Zähle die Zeilen, in denen die Zeichenfolge „height“ vorkommt, und nenne nur die Zahl. Groß- und Kleinschreibung ist dabei zu beachten.

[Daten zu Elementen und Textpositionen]

>>>>

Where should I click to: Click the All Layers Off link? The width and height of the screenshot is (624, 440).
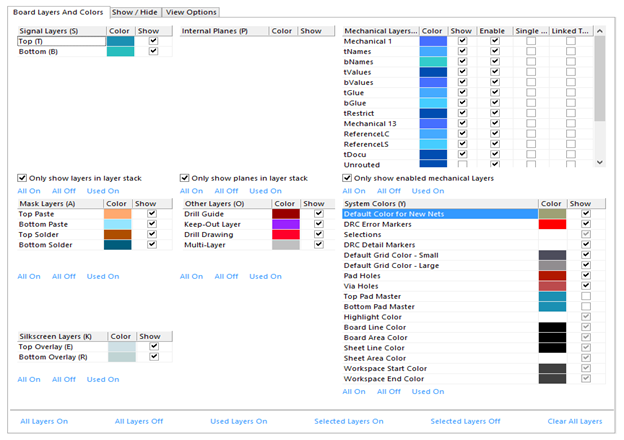click(x=139, y=421)
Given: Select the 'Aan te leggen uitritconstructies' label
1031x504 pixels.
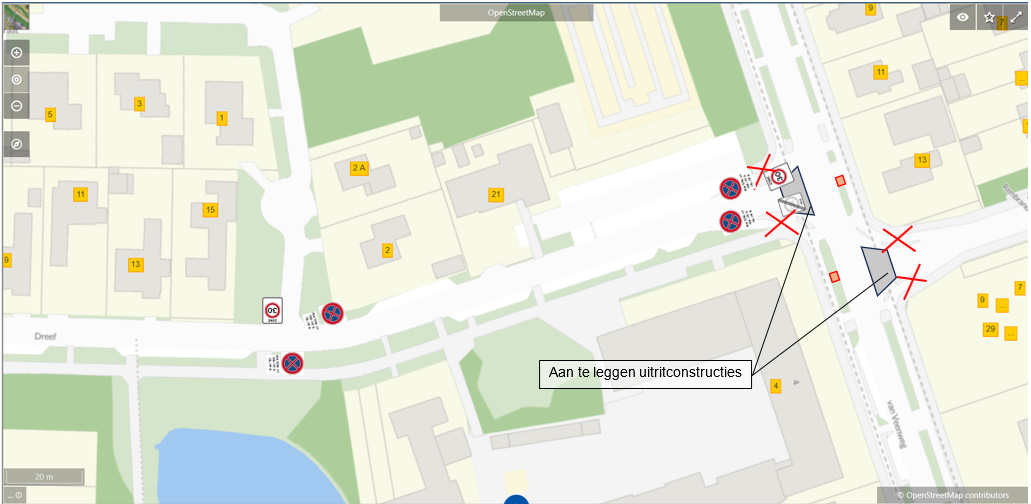Looking at the screenshot, I should [645, 373].
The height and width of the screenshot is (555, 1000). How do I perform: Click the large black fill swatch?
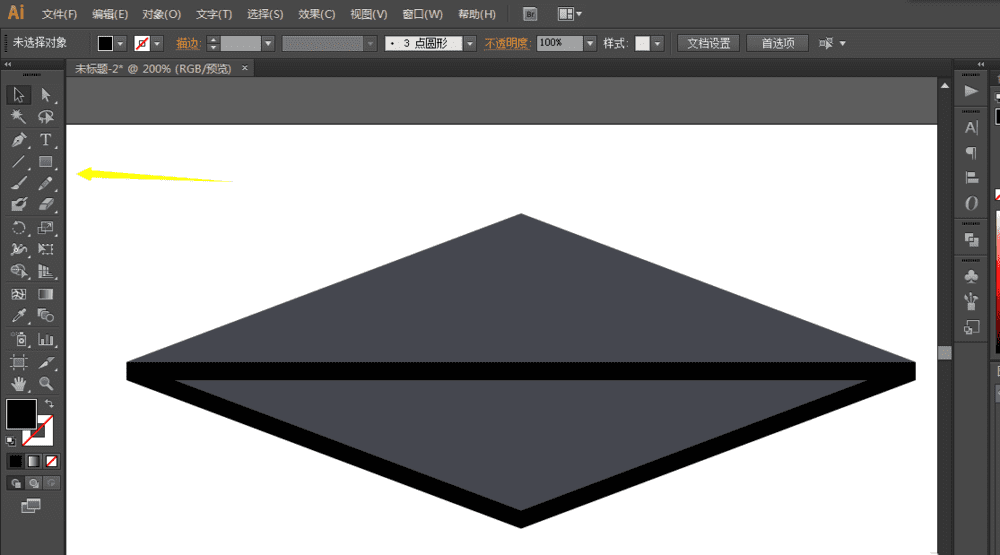pos(21,413)
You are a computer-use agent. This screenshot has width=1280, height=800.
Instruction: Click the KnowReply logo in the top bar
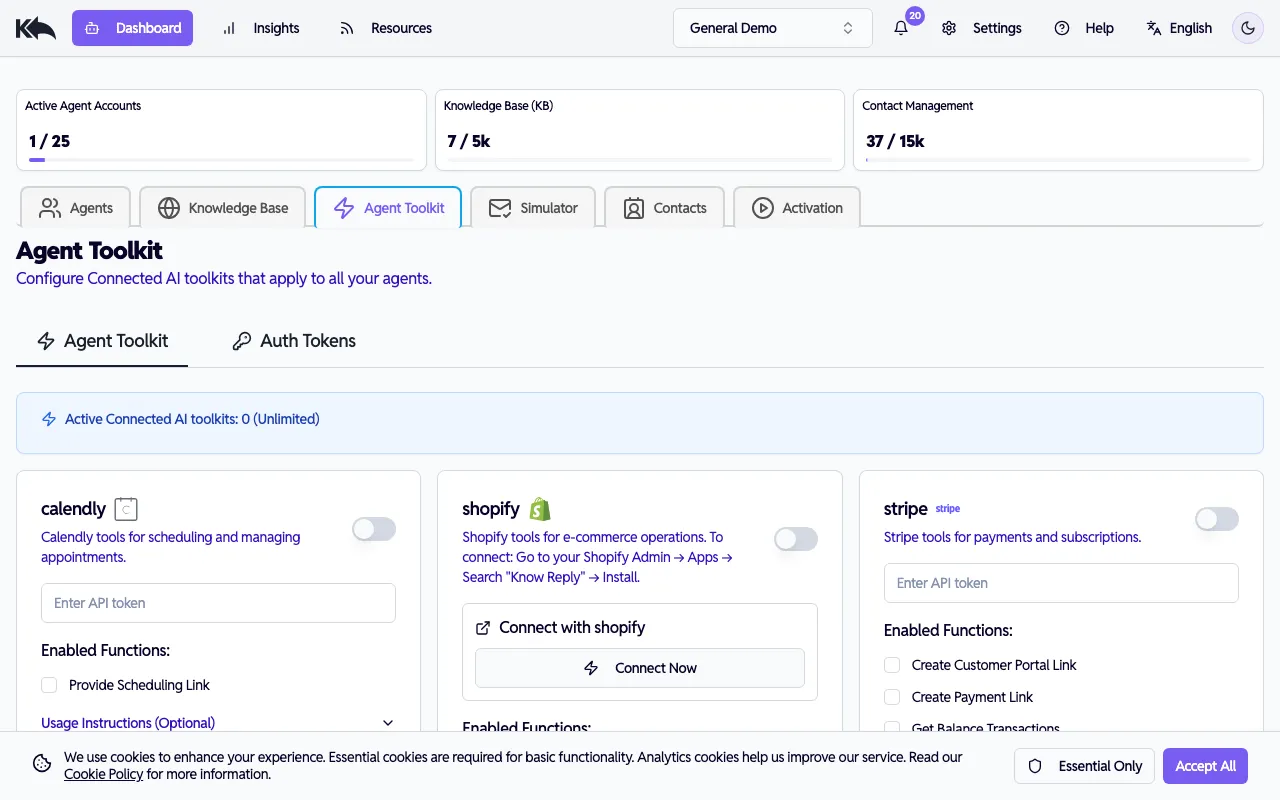click(35, 27)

<<<<

LÖSUNG =>
3